BRIEF
Of the entries below, return exactly those lines that fall between the one containing "[Instagram logo] (241, 2453)" and the one containing "[Instagram] (106, 2495)", the two end lines included.

STUDY MATERIAL
-*-
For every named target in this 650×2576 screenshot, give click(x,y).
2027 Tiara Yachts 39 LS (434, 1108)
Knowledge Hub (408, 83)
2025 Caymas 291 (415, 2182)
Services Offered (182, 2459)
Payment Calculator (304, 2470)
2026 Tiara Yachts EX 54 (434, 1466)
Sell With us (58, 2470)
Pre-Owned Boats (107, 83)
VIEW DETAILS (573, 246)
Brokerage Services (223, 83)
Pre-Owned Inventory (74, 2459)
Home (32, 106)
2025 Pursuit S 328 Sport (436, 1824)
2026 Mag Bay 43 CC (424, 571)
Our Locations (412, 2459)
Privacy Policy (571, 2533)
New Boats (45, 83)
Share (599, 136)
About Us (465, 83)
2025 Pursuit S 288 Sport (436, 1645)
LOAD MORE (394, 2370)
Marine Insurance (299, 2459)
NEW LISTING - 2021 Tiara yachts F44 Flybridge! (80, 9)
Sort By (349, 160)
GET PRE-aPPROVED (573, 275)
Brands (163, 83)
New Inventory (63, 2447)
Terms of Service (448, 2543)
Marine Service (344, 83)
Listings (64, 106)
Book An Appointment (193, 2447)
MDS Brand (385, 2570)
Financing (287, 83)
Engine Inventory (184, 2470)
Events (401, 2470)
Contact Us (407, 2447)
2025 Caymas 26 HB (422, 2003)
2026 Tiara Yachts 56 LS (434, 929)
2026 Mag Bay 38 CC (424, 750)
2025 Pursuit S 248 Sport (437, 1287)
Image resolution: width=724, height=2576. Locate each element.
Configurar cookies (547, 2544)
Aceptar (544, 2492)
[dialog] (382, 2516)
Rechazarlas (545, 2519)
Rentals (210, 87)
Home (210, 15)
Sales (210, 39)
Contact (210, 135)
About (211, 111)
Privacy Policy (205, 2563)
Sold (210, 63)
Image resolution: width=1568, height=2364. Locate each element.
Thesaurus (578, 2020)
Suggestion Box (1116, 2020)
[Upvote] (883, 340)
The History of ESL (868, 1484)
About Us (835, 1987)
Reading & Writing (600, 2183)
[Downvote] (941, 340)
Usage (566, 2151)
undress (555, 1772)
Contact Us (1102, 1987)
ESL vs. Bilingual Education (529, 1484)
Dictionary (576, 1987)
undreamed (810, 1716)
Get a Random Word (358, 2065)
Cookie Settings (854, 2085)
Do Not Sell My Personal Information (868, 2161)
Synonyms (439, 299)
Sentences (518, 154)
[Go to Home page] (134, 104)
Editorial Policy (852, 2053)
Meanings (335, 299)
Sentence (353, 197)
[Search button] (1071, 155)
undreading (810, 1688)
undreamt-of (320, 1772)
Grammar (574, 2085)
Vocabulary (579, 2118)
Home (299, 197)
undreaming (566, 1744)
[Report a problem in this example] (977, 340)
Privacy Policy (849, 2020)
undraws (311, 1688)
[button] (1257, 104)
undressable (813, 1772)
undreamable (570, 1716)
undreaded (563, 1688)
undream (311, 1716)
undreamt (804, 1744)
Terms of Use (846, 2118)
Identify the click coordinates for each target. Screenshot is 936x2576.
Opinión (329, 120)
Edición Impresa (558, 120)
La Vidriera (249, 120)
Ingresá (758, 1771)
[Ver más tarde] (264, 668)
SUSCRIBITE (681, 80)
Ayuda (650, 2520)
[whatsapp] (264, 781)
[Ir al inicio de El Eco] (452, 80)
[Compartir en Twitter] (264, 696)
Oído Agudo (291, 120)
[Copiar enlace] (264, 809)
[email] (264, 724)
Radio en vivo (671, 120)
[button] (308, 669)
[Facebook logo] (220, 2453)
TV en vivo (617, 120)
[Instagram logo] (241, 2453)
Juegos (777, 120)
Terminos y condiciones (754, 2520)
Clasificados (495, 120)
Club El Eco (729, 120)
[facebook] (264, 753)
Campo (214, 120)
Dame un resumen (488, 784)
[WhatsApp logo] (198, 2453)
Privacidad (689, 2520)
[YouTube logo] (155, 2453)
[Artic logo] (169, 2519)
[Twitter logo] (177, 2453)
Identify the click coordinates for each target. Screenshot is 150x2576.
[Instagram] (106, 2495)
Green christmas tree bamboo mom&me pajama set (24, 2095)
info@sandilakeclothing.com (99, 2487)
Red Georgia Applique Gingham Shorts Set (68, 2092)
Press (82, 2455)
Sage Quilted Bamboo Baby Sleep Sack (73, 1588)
-*-
SOLUTION TO THIS PROBLEM
[Instagram logo] (241, 2453)
Juegos (777, 120)
Terminos y condiciones (754, 2520)
Clasificados (495, 120)
Club El Eco (729, 120)
[facebook] (264, 753)
Campo (214, 120)
Dame un resumen (488, 784)
[WhatsApp logo] (198, 2453)
Privacidad (689, 2520)
[YouTube logo] (155, 2453)
[Artic logo] (169, 2519)
[Twitter logo] (177, 2453)
Identify the click coordinates for each target. Screenshot is 150x2576.
[Instagram] (106, 2495)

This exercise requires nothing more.